Crusade and Prophecy in the Angevin Vision of Empire

Saturday, January 9, 2016: 9:00 AM
Room 302 (Hilton Atlanta)
Katherine L. Hodges-Kluck, University of Tennessee, Knoxville
In 1190, while wintering in Sicily on his way to the Holy Land, the Angevin king Richard I met with the Calabrian monk Joachim of Fiore, the leading apocalyptic thinker of the Middle Ages. Historians have long remarked on this meeting, at which Joachim explained his belief that Richard was destined to defeat the Muslim sultan Saladin (the predecessor to Antichrist, according to Joachim). Joachite scholars tend to read the episode for its clues about the monk’s early exegesis.
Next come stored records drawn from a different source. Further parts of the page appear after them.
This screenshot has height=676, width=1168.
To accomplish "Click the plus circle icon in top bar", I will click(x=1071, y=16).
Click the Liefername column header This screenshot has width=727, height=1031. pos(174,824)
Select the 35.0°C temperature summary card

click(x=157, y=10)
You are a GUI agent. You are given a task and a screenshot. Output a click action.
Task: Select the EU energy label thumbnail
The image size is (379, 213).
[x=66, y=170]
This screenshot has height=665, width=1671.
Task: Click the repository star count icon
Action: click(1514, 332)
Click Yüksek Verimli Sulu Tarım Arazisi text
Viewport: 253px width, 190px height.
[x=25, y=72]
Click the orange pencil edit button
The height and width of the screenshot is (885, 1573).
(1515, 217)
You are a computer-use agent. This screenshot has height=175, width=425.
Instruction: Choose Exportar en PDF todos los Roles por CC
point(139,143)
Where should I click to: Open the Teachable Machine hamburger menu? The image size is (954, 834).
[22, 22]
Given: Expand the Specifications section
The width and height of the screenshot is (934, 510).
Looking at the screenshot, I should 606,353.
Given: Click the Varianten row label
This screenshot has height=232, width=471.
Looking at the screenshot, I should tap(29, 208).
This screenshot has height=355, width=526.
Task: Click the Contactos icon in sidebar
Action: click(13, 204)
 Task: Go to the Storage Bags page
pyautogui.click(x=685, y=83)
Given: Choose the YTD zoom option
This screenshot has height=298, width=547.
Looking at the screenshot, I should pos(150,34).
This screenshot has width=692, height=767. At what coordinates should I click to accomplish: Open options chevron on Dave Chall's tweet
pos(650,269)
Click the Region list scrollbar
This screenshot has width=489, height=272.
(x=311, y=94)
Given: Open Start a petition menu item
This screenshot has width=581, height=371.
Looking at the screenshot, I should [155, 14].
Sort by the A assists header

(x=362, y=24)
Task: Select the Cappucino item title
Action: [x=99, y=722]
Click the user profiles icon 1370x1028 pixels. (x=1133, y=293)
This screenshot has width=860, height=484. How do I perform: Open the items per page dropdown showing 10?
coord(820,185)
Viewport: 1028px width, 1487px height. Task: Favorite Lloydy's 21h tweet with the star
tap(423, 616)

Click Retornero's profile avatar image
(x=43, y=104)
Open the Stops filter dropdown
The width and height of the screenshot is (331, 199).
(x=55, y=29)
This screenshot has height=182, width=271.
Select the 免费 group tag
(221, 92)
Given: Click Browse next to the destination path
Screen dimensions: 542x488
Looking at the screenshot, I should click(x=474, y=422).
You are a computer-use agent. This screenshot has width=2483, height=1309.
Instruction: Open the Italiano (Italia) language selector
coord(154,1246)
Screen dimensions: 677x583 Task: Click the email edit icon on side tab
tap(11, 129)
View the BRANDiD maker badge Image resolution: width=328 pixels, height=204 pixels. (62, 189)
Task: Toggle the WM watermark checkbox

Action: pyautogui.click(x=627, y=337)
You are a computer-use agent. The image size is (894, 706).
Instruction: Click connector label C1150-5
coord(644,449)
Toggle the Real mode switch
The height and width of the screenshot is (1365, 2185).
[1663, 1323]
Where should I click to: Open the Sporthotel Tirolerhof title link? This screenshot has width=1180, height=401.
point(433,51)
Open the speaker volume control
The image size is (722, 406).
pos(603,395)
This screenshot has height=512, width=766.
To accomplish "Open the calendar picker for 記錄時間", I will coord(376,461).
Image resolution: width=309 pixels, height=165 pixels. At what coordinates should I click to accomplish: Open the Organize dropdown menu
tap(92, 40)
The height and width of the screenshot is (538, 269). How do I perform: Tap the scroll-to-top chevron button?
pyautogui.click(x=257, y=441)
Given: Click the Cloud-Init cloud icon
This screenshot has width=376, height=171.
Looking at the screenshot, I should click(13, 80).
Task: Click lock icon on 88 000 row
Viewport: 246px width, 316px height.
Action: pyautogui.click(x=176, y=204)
On the whole, however, this encounter between the Angevin king and the famous apocalypticist remains a side note in most histories of the Third Crusade and biographies of Richard, featuring as a noteworthy yet fleeting moment in the larger narrative of Richard’s crusading activities. This paper suggests that Richard’s meeting with Joachim needs to be reconsidered as part of a broader Angevin interest in prophecy. Focusing on the Angevin chronicles of the period, especially those by Ralph of Diceto and Roger of Howden, I argue that Richard’s contemporaries in England actively used prophecy to construct a triumphal narrative of imperial and religious conquest centered around the English king and the Third Crusade. Drawing upon ancient history, Richard’s English and Angevin ancestry, and both old and new eschatological theories, these chroniclers portrayed Richard’s reign as the fulfillment of a prophetic, even apocalyptic, destiny that united West and East under Angevin rule. In the Angevin imagination, if not in reality, Richard’s reign represented a revival of Roman imperial authority. In the context of the crusade, the apocalyptic implications of this imagination cast the Angevin king Richard as the Last World Emperor, destined to reunite the Roman Empire before the Second Coming of Christ.